* [ABOUT THIS TASK]: The records that follow are to be repeated exactly, in full.

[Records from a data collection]

----------

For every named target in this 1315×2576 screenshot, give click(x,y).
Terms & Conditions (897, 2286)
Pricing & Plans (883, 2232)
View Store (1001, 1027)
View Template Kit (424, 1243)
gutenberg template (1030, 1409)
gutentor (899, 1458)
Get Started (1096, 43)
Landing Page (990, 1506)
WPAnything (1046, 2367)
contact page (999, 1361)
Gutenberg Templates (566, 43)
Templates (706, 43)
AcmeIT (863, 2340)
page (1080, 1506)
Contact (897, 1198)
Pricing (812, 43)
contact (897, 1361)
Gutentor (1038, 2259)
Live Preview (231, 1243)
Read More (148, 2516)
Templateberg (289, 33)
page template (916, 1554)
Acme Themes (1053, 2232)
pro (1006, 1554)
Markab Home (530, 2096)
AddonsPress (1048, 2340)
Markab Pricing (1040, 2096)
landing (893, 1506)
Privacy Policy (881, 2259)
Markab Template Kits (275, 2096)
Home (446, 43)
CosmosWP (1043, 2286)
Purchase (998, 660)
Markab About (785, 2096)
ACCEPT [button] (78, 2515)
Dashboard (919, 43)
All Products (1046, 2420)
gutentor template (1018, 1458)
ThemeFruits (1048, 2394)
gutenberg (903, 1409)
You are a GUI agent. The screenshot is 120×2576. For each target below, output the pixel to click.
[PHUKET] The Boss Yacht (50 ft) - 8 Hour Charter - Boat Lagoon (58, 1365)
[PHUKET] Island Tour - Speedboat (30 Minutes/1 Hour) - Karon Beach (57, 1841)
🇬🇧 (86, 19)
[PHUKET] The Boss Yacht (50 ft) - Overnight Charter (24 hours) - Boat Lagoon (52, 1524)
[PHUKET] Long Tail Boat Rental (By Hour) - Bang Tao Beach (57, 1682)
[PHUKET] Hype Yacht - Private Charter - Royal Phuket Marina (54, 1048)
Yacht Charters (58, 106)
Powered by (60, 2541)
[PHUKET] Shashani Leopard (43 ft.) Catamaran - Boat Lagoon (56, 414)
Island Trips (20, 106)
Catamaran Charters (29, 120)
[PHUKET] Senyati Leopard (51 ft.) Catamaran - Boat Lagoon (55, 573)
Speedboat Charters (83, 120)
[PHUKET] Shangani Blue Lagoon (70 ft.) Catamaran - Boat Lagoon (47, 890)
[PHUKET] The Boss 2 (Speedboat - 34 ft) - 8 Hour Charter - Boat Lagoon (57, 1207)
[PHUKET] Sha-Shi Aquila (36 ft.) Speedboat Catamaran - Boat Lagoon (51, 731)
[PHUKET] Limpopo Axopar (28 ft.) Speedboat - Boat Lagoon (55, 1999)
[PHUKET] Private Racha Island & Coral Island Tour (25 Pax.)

----------

* [YOUR SOLUTION]:
For every named target in this 1315×2576 screenshot, give click(x,y).
Terms & Conditions (897, 2286)
Pricing & Plans (883, 2232)
View Store (1001, 1027)
View Template Kit (424, 1243)
gutenberg template (1030, 1409)
gutentor (899, 1458)
Get Started (1096, 43)
Landing Page (990, 1506)
WPAnything (1046, 2367)
contact page (999, 1361)
Gutenberg Templates (566, 43)
Templates (706, 43)
AcmeIT (863, 2340)
page (1080, 1506)
Contact (897, 1198)
Pricing (812, 43)
contact (897, 1361)
Gutentor (1038, 2259)
Live Preview (231, 1243)
Read More (148, 2516)
Templateberg (289, 33)
page template (916, 1554)
Acme Themes (1053, 2232)
pro (1006, 1554)
Markab Home (530, 2096)
AddonsPress (1048, 2340)
Markab Pricing (1040, 2096)
landing (893, 1506)
Privacy Policy (881, 2259)
Markab Template Kits (275, 2096)
Home (446, 43)
CosmosWP (1043, 2286)
Purchase (998, 660)
Markab About (785, 2096)
ACCEPT [button] (78, 2515)
Dashboard (919, 43)
All Products (1046, 2420)
gutentor template (1018, 1458)
ThemeFruits (1048, 2394)
gutenberg (903, 1409)
You are a GUI agent. The screenshot is 120×2576. For each target below, output the pixel to click.
[PHUKET] The Boss Yacht (50 ft) - 8 Hour Charter - Boat Lagoon (58, 1365)
[PHUKET] Island Tour - Speedboat (30 Minutes/1 Hour) - Karon Beach (57, 1841)
🇬🇧 (86, 19)
[PHUKET] The Boss Yacht (50 ft) - Overnight Charter (24 hours) - Boat Lagoon (52, 1524)
[PHUKET] Long Tail Boat Rental (By Hour) - Bang Tao Beach (57, 1682)
[PHUKET] Hype Yacht - Private Charter - Royal Phuket Marina (54, 1048)
Yacht Charters (58, 106)
Powered by (60, 2541)
[PHUKET] Shashani Leopard (43 ft.) Catamaran - Boat Lagoon (56, 414)
Island Trips (20, 106)
Catamaran Charters (29, 120)
[PHUKET] Senyati Leopard (51 ft.) Catamaran - Boat Lagoon (55, 573)
Speedboat Charters (83, 120)
[PHUKET] Shangani Blue Lagoon (70 ft.) Catamaran - Boat Lagoon (47, 890)
[PHUKET] The Boss 2 (Speedboat - 34 ft) - 8 Hour Charter - Boat Lagoon (57, 1207)
[PHUKET] Sha-Shi Aquila (36 ft.) Speedboat Catamaran - Boat Lagoon (51, 731)
[PHUKET] Limpopo Axopar (28 ft.) Speedboat - Boat Lagoon (55, 1999)
[PHUKET] Private Racha Island & Coral Island Tour (25 Pax.)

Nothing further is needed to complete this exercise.